--- START ---

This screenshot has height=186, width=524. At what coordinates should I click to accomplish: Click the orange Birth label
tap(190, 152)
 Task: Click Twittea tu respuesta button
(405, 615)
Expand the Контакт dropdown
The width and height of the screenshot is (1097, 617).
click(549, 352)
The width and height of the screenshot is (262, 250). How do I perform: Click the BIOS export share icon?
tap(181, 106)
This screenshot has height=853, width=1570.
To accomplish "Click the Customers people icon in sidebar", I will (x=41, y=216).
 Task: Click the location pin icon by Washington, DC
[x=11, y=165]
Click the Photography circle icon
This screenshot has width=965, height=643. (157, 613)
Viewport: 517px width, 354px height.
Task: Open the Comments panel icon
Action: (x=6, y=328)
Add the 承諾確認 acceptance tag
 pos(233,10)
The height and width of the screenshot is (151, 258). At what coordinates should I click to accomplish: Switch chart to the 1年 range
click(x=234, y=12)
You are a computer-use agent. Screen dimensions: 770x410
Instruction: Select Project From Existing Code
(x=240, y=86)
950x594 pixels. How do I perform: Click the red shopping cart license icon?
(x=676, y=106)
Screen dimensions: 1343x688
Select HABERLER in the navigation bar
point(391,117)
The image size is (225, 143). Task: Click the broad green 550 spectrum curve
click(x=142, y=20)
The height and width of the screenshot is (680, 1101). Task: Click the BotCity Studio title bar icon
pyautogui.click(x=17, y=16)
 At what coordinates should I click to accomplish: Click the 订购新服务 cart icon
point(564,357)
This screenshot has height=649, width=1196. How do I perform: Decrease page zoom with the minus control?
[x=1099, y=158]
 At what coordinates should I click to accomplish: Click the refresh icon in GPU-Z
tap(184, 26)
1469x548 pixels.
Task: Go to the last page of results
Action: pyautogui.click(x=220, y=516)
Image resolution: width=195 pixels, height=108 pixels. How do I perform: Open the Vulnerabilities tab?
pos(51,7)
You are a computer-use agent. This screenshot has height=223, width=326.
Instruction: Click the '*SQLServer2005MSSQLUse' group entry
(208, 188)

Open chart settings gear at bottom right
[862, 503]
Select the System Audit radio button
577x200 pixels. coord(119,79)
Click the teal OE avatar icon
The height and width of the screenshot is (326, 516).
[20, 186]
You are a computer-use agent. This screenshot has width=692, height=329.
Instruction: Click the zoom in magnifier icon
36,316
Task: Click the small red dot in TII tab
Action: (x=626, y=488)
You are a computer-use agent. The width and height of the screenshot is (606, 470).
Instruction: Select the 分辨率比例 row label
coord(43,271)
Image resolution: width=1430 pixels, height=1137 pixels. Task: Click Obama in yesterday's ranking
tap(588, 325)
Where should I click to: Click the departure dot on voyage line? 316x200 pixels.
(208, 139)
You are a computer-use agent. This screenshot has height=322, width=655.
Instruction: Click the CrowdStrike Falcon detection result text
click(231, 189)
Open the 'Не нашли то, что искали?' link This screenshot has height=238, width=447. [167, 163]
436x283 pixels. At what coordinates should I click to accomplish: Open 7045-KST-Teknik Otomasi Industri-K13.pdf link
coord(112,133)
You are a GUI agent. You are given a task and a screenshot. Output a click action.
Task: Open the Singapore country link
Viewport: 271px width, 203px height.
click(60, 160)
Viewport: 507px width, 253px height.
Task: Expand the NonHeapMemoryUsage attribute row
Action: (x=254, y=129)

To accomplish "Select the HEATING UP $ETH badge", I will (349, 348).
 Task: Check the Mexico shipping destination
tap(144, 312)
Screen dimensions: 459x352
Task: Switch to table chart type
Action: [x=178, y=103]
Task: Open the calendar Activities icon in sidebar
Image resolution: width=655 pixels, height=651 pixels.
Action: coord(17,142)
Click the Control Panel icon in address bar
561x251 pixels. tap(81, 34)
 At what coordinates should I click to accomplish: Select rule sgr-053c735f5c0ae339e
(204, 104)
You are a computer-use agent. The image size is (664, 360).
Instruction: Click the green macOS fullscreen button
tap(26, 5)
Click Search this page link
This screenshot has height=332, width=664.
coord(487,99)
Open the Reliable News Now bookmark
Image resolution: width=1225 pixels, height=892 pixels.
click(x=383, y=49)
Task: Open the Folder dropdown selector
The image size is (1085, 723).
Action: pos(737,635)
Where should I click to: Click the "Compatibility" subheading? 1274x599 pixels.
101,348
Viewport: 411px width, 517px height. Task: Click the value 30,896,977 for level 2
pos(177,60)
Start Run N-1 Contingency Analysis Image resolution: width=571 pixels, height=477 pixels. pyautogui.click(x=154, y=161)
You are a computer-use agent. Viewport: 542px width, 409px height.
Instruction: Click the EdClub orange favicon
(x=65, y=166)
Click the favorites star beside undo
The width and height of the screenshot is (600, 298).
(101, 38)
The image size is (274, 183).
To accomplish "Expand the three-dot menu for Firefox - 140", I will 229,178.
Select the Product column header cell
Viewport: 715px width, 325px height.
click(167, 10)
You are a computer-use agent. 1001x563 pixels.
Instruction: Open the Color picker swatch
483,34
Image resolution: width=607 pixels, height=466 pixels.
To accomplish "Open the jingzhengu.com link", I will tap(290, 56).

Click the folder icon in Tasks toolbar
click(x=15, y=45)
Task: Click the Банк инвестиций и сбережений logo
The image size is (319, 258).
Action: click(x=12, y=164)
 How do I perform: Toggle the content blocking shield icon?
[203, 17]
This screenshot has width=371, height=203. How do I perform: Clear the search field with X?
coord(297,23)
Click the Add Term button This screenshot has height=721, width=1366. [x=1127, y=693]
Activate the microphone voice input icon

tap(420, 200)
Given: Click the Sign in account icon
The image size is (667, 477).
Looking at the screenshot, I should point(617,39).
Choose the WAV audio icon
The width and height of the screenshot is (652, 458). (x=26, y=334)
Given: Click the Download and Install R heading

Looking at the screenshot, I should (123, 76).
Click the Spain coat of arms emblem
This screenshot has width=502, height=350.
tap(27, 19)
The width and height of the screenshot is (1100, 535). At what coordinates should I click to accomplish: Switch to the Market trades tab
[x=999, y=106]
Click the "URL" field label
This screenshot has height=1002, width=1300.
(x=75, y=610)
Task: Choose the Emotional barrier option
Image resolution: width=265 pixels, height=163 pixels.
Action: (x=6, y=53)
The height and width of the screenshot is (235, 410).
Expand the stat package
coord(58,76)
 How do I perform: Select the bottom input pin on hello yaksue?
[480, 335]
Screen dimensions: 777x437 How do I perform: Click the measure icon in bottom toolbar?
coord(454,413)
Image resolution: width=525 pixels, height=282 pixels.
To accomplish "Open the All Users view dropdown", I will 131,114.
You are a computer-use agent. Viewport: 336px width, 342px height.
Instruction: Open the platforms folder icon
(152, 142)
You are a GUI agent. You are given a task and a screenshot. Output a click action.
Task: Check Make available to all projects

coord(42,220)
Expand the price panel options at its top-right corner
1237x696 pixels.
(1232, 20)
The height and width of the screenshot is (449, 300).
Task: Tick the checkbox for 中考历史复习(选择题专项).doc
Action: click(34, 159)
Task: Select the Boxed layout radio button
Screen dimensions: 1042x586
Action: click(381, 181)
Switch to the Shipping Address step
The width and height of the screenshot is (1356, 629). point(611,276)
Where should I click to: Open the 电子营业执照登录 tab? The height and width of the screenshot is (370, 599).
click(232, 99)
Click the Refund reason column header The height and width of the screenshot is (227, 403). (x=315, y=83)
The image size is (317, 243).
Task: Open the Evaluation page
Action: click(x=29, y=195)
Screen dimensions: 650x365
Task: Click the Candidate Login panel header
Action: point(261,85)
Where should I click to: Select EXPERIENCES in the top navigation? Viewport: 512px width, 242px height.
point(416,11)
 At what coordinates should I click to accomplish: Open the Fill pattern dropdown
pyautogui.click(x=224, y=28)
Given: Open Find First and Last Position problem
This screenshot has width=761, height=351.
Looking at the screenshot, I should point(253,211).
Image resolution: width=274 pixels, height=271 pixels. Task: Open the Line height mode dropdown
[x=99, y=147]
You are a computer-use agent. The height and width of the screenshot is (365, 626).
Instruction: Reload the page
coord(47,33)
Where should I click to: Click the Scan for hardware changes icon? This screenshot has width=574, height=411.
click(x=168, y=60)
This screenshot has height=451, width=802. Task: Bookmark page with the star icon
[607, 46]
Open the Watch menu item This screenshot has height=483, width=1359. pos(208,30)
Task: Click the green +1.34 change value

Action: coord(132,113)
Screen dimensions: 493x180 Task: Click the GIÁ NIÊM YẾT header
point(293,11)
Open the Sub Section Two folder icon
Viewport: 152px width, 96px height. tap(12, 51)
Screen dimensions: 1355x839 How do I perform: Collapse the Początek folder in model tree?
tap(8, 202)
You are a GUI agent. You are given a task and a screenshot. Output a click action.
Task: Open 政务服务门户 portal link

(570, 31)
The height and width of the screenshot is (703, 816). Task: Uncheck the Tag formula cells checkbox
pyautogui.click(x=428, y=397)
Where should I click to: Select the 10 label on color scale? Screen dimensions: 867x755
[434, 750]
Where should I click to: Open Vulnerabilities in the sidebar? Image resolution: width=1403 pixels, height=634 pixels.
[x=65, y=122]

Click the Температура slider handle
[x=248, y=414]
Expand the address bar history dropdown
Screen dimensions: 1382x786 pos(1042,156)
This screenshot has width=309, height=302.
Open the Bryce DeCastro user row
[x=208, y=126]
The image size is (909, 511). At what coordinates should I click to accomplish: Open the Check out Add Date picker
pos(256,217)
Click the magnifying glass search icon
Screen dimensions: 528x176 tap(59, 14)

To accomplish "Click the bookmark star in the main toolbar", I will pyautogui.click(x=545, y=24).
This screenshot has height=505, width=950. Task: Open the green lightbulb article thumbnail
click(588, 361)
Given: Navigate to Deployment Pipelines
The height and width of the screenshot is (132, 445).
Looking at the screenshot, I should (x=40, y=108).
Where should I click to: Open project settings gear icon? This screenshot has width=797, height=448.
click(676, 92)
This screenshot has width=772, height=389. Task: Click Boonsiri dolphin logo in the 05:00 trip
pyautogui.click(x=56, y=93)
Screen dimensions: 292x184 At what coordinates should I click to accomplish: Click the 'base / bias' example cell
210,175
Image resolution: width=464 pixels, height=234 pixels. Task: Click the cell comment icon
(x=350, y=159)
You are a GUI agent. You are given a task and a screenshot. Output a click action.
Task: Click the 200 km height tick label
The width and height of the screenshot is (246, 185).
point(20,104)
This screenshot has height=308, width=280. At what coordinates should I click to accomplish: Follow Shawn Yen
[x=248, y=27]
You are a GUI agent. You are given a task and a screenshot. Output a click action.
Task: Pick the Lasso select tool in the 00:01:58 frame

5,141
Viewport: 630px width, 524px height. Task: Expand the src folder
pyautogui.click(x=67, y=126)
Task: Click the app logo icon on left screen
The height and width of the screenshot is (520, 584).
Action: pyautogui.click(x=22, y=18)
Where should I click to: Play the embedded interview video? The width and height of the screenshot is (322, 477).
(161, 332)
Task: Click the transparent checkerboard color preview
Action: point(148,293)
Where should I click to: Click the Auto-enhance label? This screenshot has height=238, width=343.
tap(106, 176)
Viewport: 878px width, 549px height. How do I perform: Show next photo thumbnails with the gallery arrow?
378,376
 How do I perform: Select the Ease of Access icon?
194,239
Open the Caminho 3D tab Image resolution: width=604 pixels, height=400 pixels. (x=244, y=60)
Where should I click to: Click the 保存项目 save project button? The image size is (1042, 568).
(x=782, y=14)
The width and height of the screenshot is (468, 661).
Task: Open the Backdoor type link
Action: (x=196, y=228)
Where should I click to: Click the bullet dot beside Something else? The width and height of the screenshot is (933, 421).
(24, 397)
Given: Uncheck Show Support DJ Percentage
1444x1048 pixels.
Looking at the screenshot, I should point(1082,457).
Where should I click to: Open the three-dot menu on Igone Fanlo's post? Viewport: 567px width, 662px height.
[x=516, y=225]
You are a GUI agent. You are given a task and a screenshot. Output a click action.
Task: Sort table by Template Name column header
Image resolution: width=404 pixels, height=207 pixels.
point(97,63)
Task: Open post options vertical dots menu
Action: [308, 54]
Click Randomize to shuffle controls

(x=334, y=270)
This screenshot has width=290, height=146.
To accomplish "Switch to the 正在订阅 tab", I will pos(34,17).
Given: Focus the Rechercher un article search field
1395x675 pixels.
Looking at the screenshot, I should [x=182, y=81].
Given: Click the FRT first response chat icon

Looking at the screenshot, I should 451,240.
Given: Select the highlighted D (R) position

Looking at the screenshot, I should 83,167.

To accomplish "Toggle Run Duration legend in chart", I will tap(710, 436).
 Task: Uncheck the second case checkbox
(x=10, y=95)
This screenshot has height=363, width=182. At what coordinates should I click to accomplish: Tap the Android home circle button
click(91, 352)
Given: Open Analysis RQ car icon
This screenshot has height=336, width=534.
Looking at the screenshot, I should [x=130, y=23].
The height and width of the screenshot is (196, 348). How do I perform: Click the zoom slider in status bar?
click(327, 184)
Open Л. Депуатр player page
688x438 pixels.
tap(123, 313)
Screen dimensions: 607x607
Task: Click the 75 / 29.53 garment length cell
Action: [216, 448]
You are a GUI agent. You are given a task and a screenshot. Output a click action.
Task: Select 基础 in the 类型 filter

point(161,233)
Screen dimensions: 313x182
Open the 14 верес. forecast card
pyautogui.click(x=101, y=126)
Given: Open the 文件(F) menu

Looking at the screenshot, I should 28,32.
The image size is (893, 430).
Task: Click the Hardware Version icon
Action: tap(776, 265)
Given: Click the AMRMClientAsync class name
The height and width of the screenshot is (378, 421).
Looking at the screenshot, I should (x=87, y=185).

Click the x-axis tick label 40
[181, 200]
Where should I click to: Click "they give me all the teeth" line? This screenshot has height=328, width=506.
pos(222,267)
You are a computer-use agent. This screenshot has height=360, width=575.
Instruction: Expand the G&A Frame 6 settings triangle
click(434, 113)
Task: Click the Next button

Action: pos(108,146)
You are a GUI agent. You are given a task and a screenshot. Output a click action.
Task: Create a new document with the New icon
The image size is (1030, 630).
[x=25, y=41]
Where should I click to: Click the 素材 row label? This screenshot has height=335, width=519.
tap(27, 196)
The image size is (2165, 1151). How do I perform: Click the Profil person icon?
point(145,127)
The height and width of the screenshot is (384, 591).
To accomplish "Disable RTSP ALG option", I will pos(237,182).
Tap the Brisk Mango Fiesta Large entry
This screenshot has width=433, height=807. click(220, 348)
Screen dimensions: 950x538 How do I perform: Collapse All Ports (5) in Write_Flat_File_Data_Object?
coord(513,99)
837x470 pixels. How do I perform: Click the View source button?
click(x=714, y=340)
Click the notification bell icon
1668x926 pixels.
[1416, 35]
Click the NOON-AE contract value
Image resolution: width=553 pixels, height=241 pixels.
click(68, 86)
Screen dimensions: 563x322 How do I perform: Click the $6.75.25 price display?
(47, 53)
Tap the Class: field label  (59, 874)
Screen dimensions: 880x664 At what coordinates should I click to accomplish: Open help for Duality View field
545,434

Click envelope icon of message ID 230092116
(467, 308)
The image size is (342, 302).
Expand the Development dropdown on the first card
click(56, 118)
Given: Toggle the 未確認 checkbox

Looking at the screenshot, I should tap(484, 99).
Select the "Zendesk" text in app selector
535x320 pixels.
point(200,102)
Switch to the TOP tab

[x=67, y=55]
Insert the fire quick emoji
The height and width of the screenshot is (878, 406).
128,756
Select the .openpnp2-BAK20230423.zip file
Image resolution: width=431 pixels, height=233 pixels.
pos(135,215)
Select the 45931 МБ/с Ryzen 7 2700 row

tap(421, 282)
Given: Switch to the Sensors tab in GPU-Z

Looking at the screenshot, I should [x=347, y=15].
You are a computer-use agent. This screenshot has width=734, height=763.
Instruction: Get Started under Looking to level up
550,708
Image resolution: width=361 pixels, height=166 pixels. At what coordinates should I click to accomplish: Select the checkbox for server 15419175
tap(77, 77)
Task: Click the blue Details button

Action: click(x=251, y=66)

--- END ---

Directions =>
Pull every line containing the word "Analysis" out of the material and copy it.

Problem solution =>
Start Run N-1 Contingency Analysis Image resolution: width=571 pixels, height=477 pixels. pyautogui.click(x=154, y=161)
Given: Open Analysis RQ car icon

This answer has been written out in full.